Input records –

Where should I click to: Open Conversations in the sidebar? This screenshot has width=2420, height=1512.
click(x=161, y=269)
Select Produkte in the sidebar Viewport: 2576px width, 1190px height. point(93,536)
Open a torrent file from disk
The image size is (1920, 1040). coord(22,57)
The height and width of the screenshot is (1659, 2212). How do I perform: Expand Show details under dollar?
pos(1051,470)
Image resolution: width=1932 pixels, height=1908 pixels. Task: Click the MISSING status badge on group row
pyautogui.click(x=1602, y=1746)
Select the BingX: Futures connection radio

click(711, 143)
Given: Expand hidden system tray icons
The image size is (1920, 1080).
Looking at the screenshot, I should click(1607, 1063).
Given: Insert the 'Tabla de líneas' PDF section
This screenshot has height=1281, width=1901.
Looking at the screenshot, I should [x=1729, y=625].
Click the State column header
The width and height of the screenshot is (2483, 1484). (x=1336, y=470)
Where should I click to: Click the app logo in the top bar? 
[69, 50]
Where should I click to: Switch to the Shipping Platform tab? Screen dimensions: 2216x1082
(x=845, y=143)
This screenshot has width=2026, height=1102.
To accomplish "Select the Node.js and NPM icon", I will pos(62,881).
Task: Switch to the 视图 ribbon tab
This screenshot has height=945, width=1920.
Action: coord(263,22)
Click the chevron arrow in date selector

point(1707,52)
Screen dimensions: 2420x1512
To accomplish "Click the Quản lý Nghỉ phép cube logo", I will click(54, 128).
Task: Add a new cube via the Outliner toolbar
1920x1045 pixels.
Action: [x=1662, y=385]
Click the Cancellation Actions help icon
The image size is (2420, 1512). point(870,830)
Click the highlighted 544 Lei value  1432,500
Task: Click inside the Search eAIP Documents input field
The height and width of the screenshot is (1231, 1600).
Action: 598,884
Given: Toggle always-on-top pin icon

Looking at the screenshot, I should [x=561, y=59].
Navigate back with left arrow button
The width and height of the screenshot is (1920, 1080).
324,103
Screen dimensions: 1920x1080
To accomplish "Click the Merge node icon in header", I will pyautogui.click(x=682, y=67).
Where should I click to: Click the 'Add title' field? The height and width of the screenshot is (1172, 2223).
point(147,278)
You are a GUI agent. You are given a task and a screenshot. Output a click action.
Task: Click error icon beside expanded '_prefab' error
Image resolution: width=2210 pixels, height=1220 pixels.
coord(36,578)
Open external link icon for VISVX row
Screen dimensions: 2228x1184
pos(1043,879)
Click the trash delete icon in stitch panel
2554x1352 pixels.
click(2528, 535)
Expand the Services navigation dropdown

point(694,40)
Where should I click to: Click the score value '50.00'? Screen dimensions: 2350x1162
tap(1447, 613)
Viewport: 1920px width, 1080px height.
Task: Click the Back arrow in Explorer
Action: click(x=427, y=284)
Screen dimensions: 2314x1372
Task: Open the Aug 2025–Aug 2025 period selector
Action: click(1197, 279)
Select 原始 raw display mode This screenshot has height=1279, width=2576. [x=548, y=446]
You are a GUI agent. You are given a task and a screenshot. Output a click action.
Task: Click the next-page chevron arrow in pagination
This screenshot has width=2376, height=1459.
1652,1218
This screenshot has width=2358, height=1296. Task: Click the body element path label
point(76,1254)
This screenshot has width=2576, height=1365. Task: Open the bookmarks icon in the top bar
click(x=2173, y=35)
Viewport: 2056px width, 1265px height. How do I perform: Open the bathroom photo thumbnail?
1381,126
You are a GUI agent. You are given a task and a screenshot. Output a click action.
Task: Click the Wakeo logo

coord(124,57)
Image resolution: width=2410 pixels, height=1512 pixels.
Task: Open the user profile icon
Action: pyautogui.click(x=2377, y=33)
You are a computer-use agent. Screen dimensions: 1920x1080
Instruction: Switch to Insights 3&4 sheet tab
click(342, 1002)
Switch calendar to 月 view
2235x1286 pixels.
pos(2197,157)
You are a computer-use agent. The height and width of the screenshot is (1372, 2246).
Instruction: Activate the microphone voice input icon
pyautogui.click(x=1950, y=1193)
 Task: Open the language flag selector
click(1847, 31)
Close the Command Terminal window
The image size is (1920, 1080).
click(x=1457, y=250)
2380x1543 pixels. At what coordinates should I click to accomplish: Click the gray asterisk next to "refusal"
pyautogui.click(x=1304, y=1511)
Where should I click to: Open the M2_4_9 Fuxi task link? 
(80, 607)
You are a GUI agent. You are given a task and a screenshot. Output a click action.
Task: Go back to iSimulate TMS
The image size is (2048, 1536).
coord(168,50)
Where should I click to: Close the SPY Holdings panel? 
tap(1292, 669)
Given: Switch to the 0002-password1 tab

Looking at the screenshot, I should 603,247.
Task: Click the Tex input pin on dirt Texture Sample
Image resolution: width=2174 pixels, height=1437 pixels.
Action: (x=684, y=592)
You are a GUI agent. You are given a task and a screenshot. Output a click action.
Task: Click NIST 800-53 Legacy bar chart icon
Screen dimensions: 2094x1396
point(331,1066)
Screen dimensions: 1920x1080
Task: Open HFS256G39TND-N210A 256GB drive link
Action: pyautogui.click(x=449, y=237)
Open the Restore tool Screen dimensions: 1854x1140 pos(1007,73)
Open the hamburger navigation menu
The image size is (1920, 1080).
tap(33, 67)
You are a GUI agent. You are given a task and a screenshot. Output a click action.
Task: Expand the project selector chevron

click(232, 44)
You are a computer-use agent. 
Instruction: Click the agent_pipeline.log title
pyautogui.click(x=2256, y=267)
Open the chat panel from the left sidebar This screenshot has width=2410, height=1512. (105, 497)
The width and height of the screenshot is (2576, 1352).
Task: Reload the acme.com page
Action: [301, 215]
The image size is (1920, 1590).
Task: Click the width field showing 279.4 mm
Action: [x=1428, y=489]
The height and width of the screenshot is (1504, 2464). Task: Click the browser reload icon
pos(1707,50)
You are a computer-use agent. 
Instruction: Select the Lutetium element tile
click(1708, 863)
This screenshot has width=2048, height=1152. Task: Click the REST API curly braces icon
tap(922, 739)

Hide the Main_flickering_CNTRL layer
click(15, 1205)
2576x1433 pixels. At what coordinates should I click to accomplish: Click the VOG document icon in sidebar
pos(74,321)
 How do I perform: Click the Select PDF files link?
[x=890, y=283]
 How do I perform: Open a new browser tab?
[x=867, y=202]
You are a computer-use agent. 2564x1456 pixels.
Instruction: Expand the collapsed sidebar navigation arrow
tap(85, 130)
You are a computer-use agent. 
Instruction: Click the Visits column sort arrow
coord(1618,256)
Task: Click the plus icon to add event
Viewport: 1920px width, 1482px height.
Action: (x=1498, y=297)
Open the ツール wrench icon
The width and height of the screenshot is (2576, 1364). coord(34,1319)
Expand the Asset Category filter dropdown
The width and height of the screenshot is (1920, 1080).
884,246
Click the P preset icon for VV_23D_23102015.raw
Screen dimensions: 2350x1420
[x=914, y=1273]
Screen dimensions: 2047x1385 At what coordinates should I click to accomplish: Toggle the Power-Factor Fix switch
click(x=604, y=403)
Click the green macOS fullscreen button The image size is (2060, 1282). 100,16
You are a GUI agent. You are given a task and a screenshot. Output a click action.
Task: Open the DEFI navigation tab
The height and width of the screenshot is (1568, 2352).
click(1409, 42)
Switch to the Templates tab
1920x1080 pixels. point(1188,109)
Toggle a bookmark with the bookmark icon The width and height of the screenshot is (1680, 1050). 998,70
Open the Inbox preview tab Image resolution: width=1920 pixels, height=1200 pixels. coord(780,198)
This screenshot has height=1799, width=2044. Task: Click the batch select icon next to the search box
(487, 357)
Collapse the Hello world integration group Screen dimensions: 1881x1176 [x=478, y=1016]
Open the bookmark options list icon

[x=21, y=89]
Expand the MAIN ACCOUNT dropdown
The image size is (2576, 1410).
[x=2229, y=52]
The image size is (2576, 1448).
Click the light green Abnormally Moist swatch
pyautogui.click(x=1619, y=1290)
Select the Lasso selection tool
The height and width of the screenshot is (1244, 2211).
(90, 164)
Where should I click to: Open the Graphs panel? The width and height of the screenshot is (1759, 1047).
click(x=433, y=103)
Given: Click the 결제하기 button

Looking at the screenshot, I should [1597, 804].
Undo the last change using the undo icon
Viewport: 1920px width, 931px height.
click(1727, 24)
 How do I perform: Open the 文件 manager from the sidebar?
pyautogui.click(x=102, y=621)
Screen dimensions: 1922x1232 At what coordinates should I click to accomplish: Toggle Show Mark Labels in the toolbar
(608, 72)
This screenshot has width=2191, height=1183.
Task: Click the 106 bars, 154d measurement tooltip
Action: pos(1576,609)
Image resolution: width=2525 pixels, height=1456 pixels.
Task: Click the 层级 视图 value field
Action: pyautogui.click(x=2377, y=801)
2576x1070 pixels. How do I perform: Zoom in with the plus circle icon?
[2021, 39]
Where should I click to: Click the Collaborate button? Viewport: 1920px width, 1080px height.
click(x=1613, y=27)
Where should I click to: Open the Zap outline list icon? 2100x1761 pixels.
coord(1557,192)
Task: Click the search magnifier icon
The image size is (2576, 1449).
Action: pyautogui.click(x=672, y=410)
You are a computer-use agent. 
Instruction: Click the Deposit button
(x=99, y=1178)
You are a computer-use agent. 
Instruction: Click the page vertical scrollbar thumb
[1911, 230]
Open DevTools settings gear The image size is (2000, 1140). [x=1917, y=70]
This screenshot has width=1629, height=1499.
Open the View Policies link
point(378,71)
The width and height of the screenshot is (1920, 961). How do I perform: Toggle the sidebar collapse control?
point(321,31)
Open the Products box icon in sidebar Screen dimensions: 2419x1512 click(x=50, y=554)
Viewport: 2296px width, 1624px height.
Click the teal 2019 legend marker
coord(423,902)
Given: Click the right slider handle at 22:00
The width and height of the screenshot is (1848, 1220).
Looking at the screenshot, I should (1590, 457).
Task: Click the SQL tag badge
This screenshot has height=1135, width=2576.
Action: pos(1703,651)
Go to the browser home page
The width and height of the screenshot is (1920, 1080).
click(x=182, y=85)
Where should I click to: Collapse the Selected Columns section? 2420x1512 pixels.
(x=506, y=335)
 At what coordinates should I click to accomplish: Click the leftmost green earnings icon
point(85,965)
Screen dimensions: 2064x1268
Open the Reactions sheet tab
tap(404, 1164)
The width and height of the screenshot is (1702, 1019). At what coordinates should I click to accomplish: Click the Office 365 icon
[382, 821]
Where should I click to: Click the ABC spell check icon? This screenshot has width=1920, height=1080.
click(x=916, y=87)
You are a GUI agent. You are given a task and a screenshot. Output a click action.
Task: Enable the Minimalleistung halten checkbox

Prompt – Transcribe the opening lines of the listing exactly, please. Stop after the line that contains "Given: Expand hidden system tray icons".

Expected output –
Where should I click to: Open Conversations in the sidebar? This screenshot has width=2420, height=1512.
click(x=161, y=269)
Select Produkte in the sidebar Viewport: 2576px width, 1190px height. point(93,536)
Open a torrent file from disk
The image size is (1920, 1040). coord(22,57)
The height and width of the screenshot is (1659, 2212). How do I perform: Expand Show details under dollar?
pos(1051,470)
Image resolution: width=1932 pixels, height=1908 pixels. Task: Click the MISSING status badge on group row
pyautogui.click(x=1602, y=1746)
Select the BingX: Futures connection radio

click(711, 143)
Given: Expand hidden system tray icons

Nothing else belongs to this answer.